During pregnancy, melanocyte-stimulating hormone increases. The effects include darkening of the nipples and the lower midline from the umbilicus to the pubis, referred to as linea nigra . This change occurs based on genetics; skin lightens slightly after delivery.
Stretch Marks from Pregnancy
Caused by collagen separation later in pregnancy, striae, more commonly known as stretch marks, can leave irregular linear lines on any areas that expand in size over a short period of time. Common sites for striae include those areas most prone to stretch, including the abdomen, hips, buttocks, and breasts. The uterus increases in size to ten times the non-pregnant weight over the course of pregnancy, which increases tissue expansion.
Genetics, race, and personal history of stretch marks plays a more vital role in the tendency to develop stretch marks than increased body mass and weight gain. If a pregnant woman’s mother had a history of their development, there is more of a chance she, too, will develop them. Lighter complexion individuals have a tendency to form more red/pink stretch marks, whereas darker complexion individuals often develop striae lighter than their typical skin tone.

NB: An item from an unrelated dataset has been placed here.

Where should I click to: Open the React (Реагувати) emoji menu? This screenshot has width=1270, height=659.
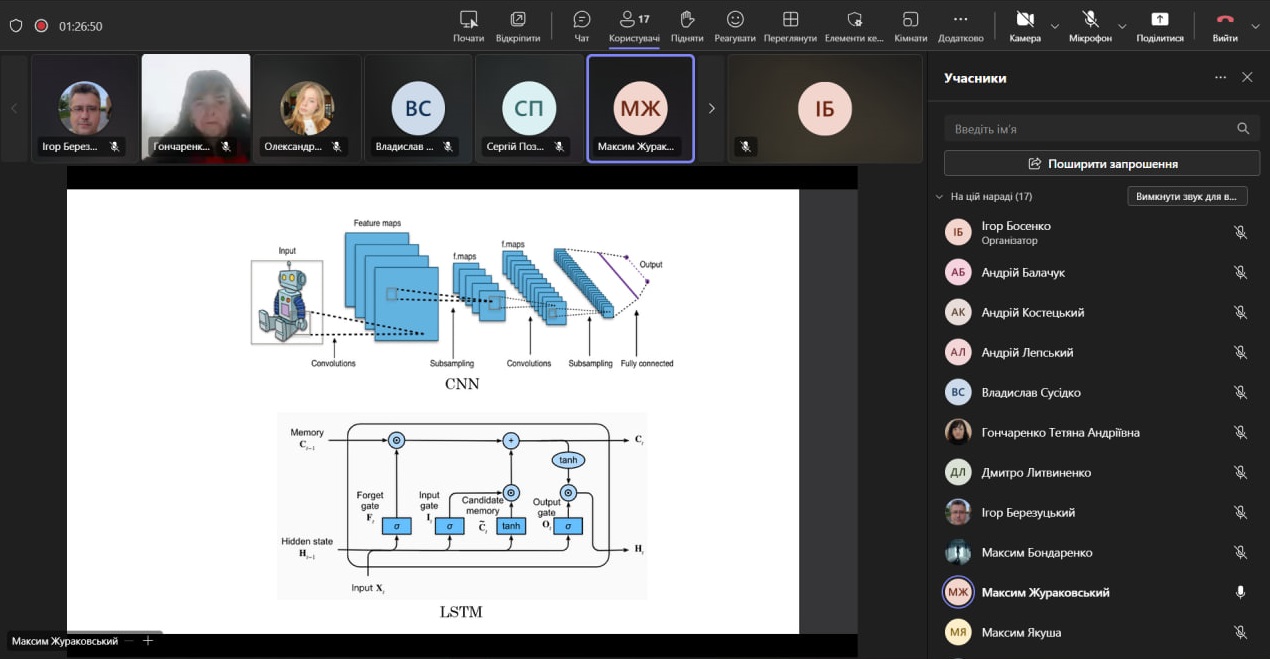point(735,20)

While nothing will prevent these from occurring with tissue expansion, attempts can be made to fade them after pregnancy. Topical products that induce cell turnover, such as retinoids and alpha hydroxy acids, can help to minimize their appearance. Improvements to the aesthetic appearance of stretch marks are best seen when therapies are done in their early stages of presentation.

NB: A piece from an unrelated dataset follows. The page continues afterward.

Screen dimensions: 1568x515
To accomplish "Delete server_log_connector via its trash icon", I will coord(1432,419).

Pressure from the enlarging uterus paired with increased size of peripheral veins by progesterone can cause insufficient flow in blood vessels of the legs. As a result, varicosities, or varicose veins, can form. Prevention or lessening of this can be encouraged with leg elevation and compression stockings during pregnancy. Treatment for any varicose veins after delivery of the baby may include sclerotherapy, laser therapy, and other minimally invasive techniques. If the veins are not painful or bothersome, treatment is not necessary.
The estrogen present in higher amounts during pregnancy accounts for more hair being in the growth/active phase, or the anagen phase, giving a more lush and full look to most pregnant women’s hair. In the months after delivery, the hair follicles may catch up with the increased growth phase and have a larger number of hairs in the resting/shedding phase, or telogen phase. During pregnancy, the number of hair follicles in the resting phase (telogen) is decreased by about half and then nearly doubles in the first few weeks postpartum. It is a temporary hair change, as likely the phases will return to normal once they catch up to the internal hormone adjustment.
Skin Disorders Affected by Pregnancy
Skin disorders, such as atopic dermatitis (eczema) and psoriasis, that were present to some extent prior to pregnancy may flare or go into remission during a woman’s pregnancy. Because some of the medications used to treat these conditions are not recommended in pregnancy, it is important to let your physician know you are pregnant if you are on long term therapies to treat these.
While a lot of the listed changes do not seem to be positive, there are a number of pregnant women who experience few bothersome skin issues and more of the positive ones (increased volume of hair, “pregnancy glow”). But if you are among the many that have experienced the lesser desired changes, know you are in good company.